** Begin GIVEN TEXT **

If you’ve ever considered food and wine pairing principles, then you know the most tried, tested, and found true principle of food and wine pairing is “What grows together, goes together”. In other words, match the food and the wine of a place together. For example, pairing Italian food with Italian wines, or a pairing oysters with Muscadet, a crisp white wine from the Loire Valley in France. That’s all fine and well, but my reality (and I bet yours too) is that more oft than not, I don’t have a wine on hand that will be a match for the place the food I’m enjoying originated. Well this month, the French Winophiles (#Winophiles) will be utilizing our creativity and food and wine pairing experience to explore such situations. We’re offering cross-cultural pairings of non-French fare with our favorite French wines. I’m pairing three Bordeaux wines with three Cajun and Italian classic dishes.
Here’s what’s on my Bordeaux and Cross-Cultural Pairing Menu:
- Seafood Gumbo and 2013 Château du Champ des Treilles “Vin Passion” Sainte-Foy
- Venetian Calamari Linguine With Shrimp and Mussels and 2014 Château La Rame
- Spaghetti Bolognese with Butter Lettuce Salad and Creamy Italian Dressing and 2012 Château Fonbadet Pauillac
Before I get to the items on my menu, I know for many, food and wine and pairing can be daunting. That’s because not only are we relatively inexperienced at food and wine pairing, but also because the way we cook, eat and drink in the real world rarely features the flavors of a single food. Even a simple meal can present a kaleidoscope of flavors and textures.
Keep in mind that food and wine pairing isn’t an exact science. Much of it falls within the realm of instinct. The good news is that instincts can be acquired by knowing some basic guidelines about how wine and food interact. If you follow my guidelines for food and wine pairing you’ll not only dramatically increase your chances of creating magic from time to time, but more importantly create more pairings when the food and wine make each other better.
Here we go!

** End GIVEN TEXT **
** Begin DATA **

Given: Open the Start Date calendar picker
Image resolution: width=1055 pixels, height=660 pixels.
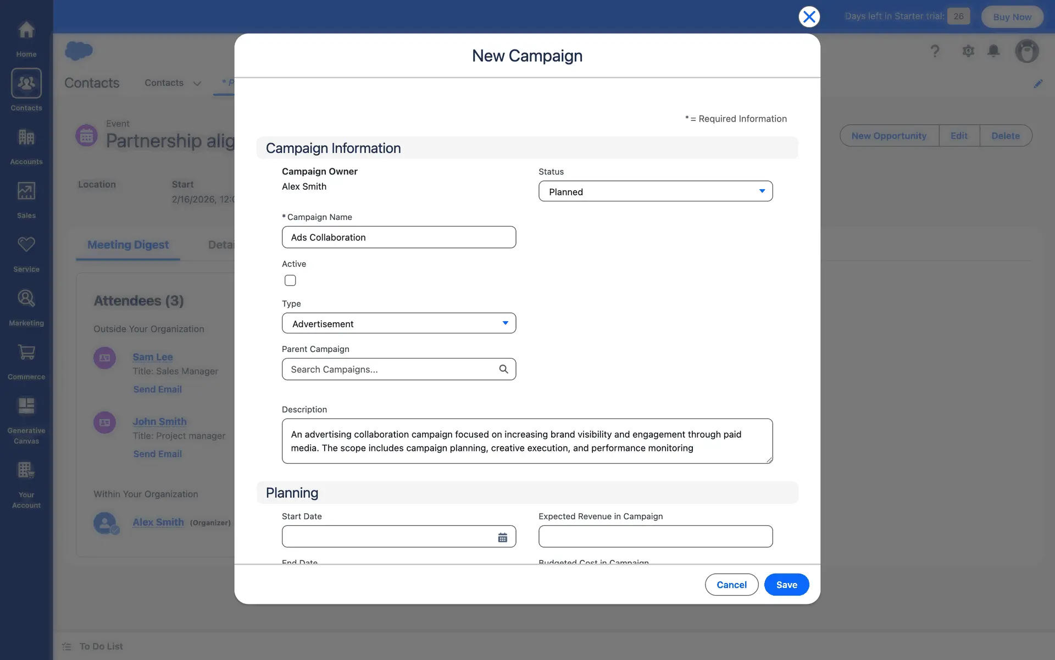Looking at the screenshot, I should point(502,537).
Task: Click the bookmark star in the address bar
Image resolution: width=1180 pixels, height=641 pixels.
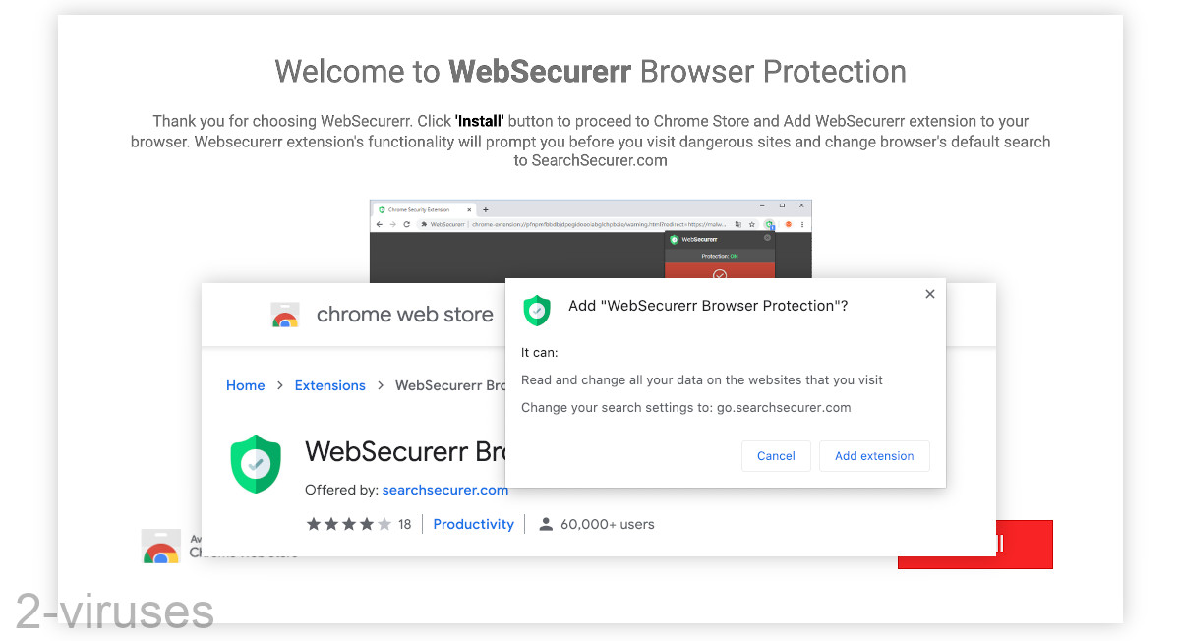Action: click(752, 223)
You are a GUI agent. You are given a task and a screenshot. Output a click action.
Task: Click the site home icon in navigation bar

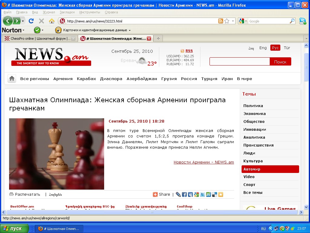(12, 79)
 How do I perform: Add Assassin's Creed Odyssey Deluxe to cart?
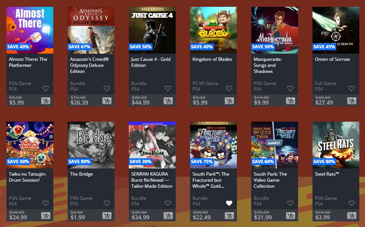[107, 101]
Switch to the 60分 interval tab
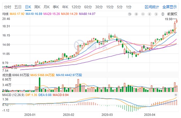Viewport: 181px width, 118px height. 88,7
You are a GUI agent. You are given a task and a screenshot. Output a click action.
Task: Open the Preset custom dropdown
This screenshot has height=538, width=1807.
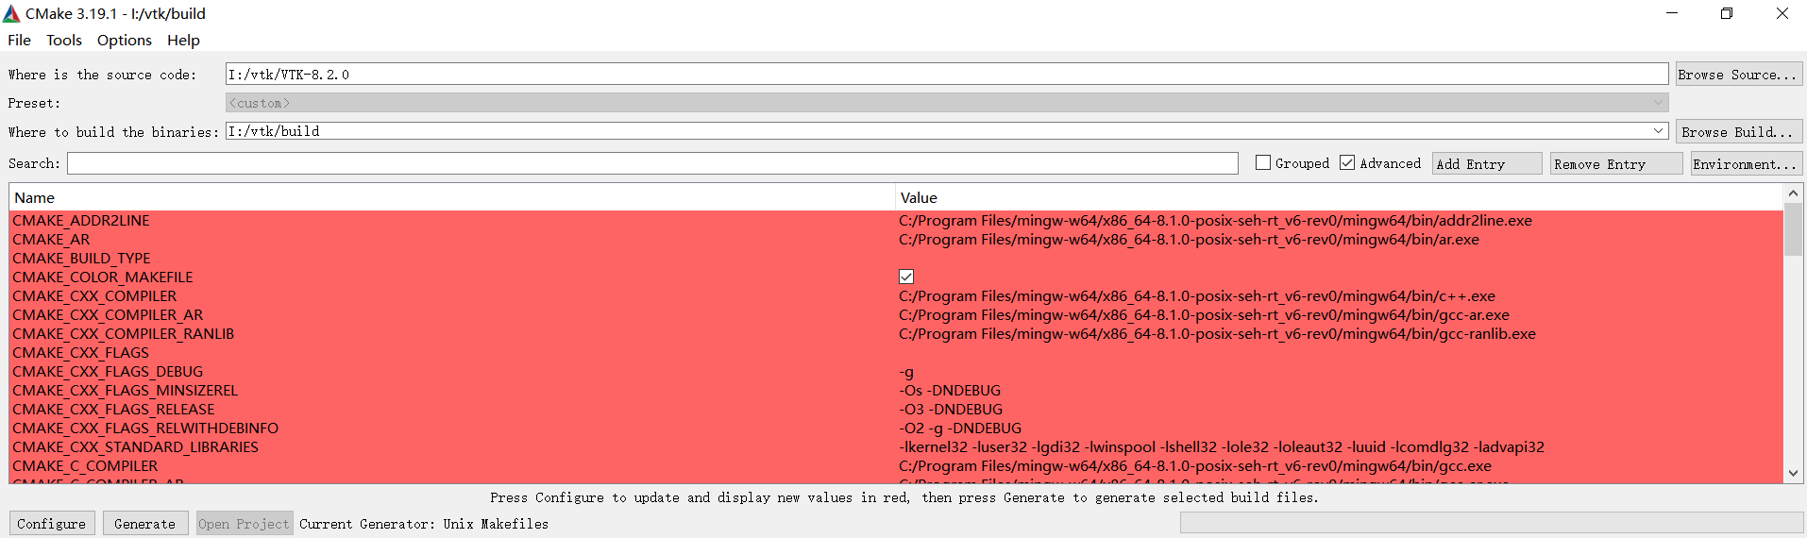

** End DATA **

TO BE DONE
1) List every wine that appears on the Bordeaux and cross-cultural pairing menu in the wine pairing text.
2) Pick up the wine pairing text right after its final line and write what comes next.
The records play no part in what follows.

EXPECTED RESPONSES
1)
- 2013 Château du Champ des Treilles "Vin Passion" Sainte-Foy
- 2014 Château La Rame
- 2012 Château Fonbadet Pauillac

2)
Seafood Gumbo and 2013 Château du Champ des Treilles “Vin Passion” Sainte-Foy
Gumbo is a mash-up of three cultures—European, Native American, and West African—that created what we know today as Cajun cuisine. The name derives from a West African word for okra, suggesting that gumbo was originally made with okra. The use of filé (dried and ground sassafras leaves) was a contribution of the Choctaws and, possibly, other local tribes. Roux has its origin in French cuisine, although the roux used in gumbos is much darker than its Gallic cousins.
My favorite style of gumbo is Seafood Gumbo (check out my recipe for Seafood Gumbo here). We typically make it every year for New Year’s Day (which explains the holiday tablecloth in the photo below).
I say “we” because it’s a family affair. My wife is in charge of the seafood stock. I’m in charge of the rest (or at least that’s what my wife let’s me think). For great gumbo, you need two things…great stock, and great roux!
I typically like to pair my gumbo with an off-dry white wine because it’s a bit spicy. But I decided to try it with the 2013 Château du Champ des Treilles “Vin Passion”, mostly because I had it hand and was in the mood to experiment.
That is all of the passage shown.